Task brief: Reproduce the material, requests included, starting with the line that contains "Task: Choose the" and going on through the line that contains "tap(80, 308)", and offset every coordinate in the answers by adding 101 to each number. Give only those lines.
►
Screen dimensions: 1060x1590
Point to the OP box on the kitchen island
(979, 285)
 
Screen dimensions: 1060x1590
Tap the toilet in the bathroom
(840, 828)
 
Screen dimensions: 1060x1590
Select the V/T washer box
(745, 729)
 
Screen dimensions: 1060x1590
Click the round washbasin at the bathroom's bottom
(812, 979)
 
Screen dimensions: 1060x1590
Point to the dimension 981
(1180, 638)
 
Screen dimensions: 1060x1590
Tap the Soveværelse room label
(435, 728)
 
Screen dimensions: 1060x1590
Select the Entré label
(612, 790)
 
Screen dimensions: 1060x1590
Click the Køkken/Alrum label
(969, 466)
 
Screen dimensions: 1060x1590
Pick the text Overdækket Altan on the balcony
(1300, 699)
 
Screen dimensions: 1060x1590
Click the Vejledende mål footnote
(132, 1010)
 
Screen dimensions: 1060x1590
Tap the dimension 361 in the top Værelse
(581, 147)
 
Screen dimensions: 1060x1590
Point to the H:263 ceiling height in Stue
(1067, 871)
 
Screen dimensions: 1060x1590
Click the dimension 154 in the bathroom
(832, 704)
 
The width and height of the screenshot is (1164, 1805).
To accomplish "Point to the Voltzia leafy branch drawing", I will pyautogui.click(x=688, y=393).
◄
►
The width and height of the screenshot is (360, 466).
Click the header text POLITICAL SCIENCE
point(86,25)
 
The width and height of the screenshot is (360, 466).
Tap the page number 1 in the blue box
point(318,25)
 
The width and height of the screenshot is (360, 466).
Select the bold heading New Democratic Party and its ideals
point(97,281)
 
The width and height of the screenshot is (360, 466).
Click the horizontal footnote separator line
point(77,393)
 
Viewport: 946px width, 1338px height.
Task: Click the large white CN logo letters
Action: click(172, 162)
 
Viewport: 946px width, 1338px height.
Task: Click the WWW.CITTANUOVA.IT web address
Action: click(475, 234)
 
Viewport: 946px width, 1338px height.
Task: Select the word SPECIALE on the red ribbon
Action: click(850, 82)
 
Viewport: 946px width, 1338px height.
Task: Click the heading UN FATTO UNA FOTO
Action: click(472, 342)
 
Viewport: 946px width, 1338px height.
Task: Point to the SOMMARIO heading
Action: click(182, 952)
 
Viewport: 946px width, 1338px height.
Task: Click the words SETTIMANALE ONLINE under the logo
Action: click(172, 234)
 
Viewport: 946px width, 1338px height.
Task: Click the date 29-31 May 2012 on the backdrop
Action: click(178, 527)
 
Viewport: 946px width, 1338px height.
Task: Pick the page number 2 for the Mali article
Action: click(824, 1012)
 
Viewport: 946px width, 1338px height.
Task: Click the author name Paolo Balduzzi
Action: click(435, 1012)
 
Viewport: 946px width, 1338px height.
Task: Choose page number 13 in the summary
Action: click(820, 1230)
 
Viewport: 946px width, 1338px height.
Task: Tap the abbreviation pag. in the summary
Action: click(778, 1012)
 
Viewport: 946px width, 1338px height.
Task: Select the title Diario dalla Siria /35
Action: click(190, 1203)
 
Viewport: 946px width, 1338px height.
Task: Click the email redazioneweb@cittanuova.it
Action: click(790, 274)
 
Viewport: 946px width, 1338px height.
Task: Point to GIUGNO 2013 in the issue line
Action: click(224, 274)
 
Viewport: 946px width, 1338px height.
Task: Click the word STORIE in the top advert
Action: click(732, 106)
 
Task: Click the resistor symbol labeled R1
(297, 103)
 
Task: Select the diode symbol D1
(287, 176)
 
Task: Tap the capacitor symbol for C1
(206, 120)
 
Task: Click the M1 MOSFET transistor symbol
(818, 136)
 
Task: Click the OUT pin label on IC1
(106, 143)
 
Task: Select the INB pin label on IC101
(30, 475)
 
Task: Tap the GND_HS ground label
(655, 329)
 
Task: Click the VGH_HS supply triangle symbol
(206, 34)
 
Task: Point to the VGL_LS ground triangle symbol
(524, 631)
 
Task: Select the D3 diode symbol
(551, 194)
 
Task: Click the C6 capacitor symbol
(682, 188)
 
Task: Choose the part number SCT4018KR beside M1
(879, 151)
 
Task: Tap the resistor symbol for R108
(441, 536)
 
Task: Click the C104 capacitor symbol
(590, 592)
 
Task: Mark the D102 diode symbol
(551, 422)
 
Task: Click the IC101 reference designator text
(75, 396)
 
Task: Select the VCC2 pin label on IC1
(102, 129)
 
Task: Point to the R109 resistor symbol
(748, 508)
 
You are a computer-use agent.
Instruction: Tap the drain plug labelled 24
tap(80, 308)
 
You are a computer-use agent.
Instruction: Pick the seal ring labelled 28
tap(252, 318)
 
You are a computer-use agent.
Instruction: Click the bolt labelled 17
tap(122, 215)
◄
Full solution:
Task: Choose the part number SCT4018KR beside M1
(980, 252)
 
Task: Tap the resistor symbol for R108
(542, 637)
 
Task: Click the C104 capacitor symbol
(691, 693)
 
Task: Mark the D102 diode symbol
(652, 523)
 
Task: Click the IC101 reference designator text
(176, 497)
 
Task: Select the VCC2 pin label on IC1
(203, 230)
 
Task: Point to the R109 resistor symbol
(849, 609)
 
You are a computer-use agent.
Instruction: Tap the drain plug labelled 24
tap(181, 409)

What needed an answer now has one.